I would very much like to cooperate with other stakeholders in bringing out a *widely accepted* complete exchange format so that complete datasets including metadata, raw and processed data from any of the major instruments or organisms can be transferred between compliant databases in a truly plug-and-play manner. It\'s a fair bit of work, so having a variety of specialists sharing the load would be a great thing!




As part of making MetabolomeExpress I designed a simple yet extensible tab-delimited metadata format based around the old ArMet schema and the recommendations papers of the MSI and built template (validation schema) variants for each of the major model organisms and experiment types including:


Having a validation template for each research area independently allowed me to specify which ontology/vocabulary must be used in each field. For example, gene references in \'mouse_invivo\' or \'mouse_invitro\' must be one of the official mouse gene marker symbols as per the Mouse Genome Informatics (MGI) website (stored in a table on the MetabolomeExpress server).
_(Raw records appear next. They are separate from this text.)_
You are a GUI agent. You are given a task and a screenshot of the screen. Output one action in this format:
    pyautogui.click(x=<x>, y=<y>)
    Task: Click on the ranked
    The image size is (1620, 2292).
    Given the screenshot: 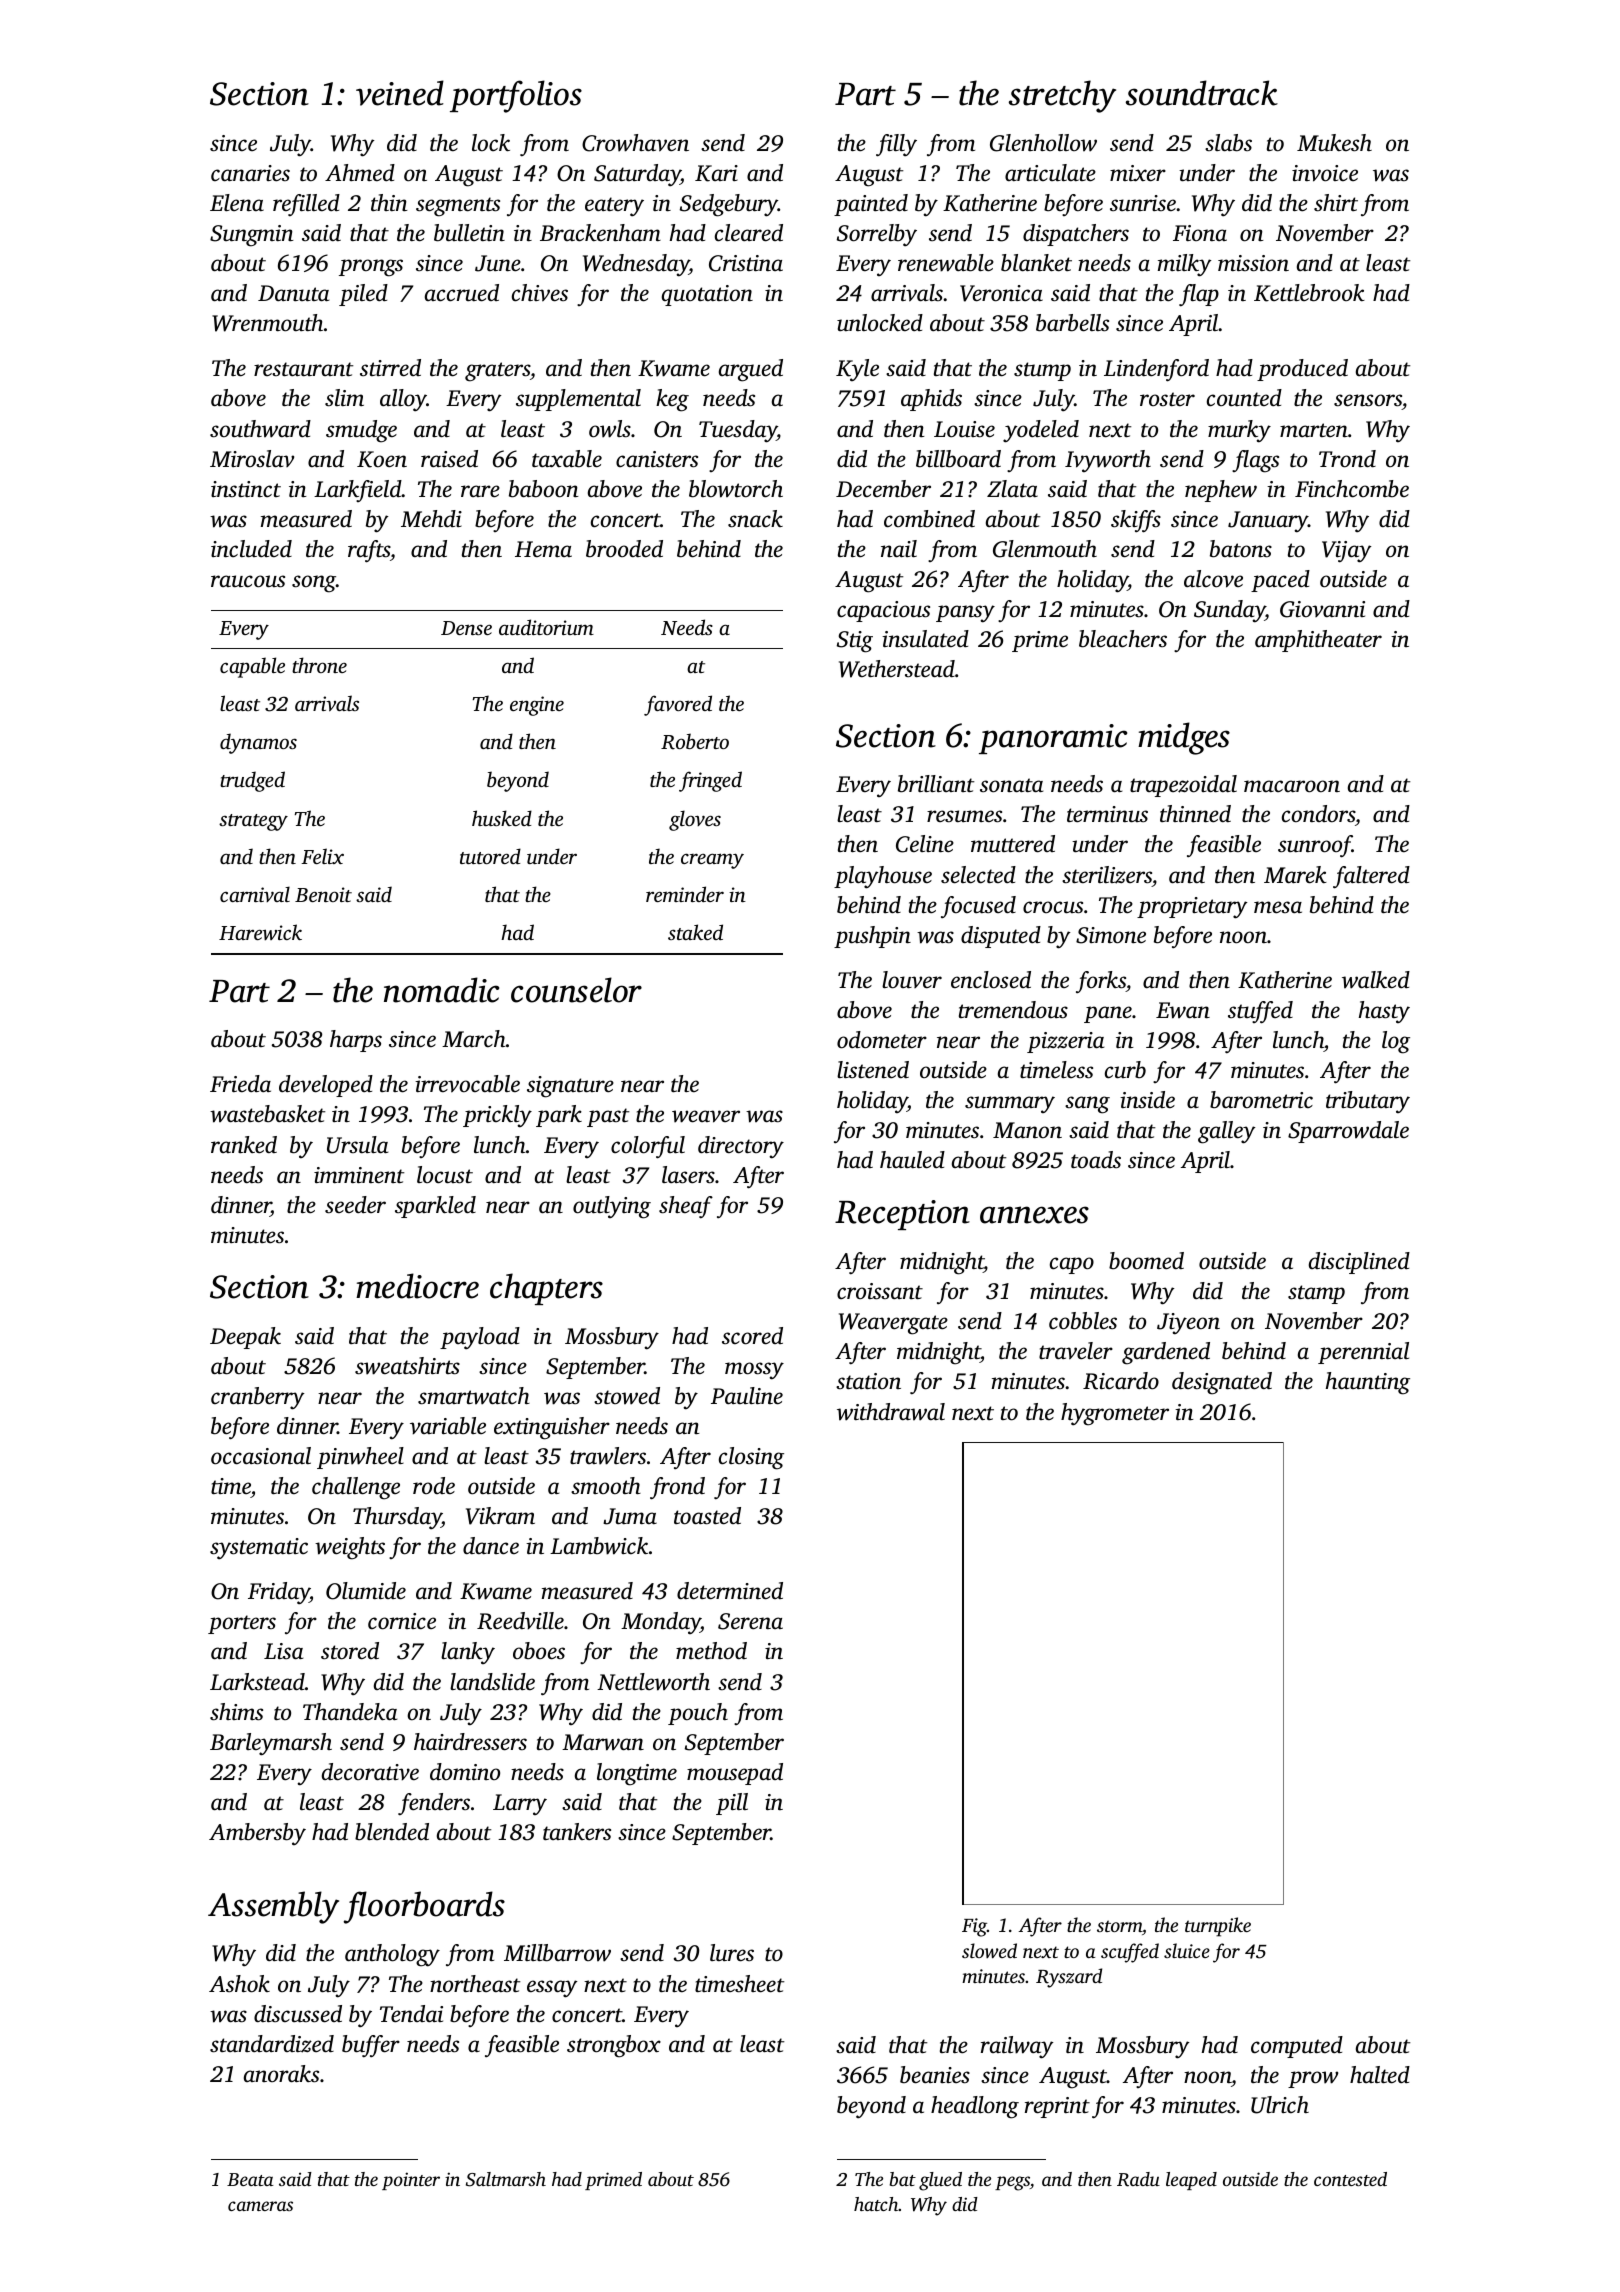 What is the action you would take?
    pyautogui.click(x=244, y=1145)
I\'ve attached the \'mouse_invivo\' validation template as an example. The codes define the range of valid field values at each field in the format and are all explained in the Appendix of the MetabolomeExpress manual.

Metabomeeting is coming up at the end of the month. Is there anything we want feedback on for the work around MSI? I\'m happy to promote Adam\'s work and ISA-TAB but what would we like feedback on?

Chris Taylor from the EBI has been in touch and he\'s produced a reference tool for omic data in terms of the standards in reporting requirements. You can find it at:

I\'ve just taken a look and what strikes me is how much more detail we\'ve included in CIMR (MSI in old acronyms) compared with MIAME and how its going to be impossible to expect anyone to go through the whole CIMR list. I think we (the metabolomic community) need to work on that rather urgently. I like the mass spectrometry description - that\'s really useful to have in mind if we\'re going to produce something joined up across approaches. Any thoughts?

Jules - I concur.  The CIMR list is intimidating, particularly for those of us not in Academia.  The CIMR list appears to be an idealized list which is fine, but we should also designate a subset as the minimum essential (required?) list - which should be much shorter.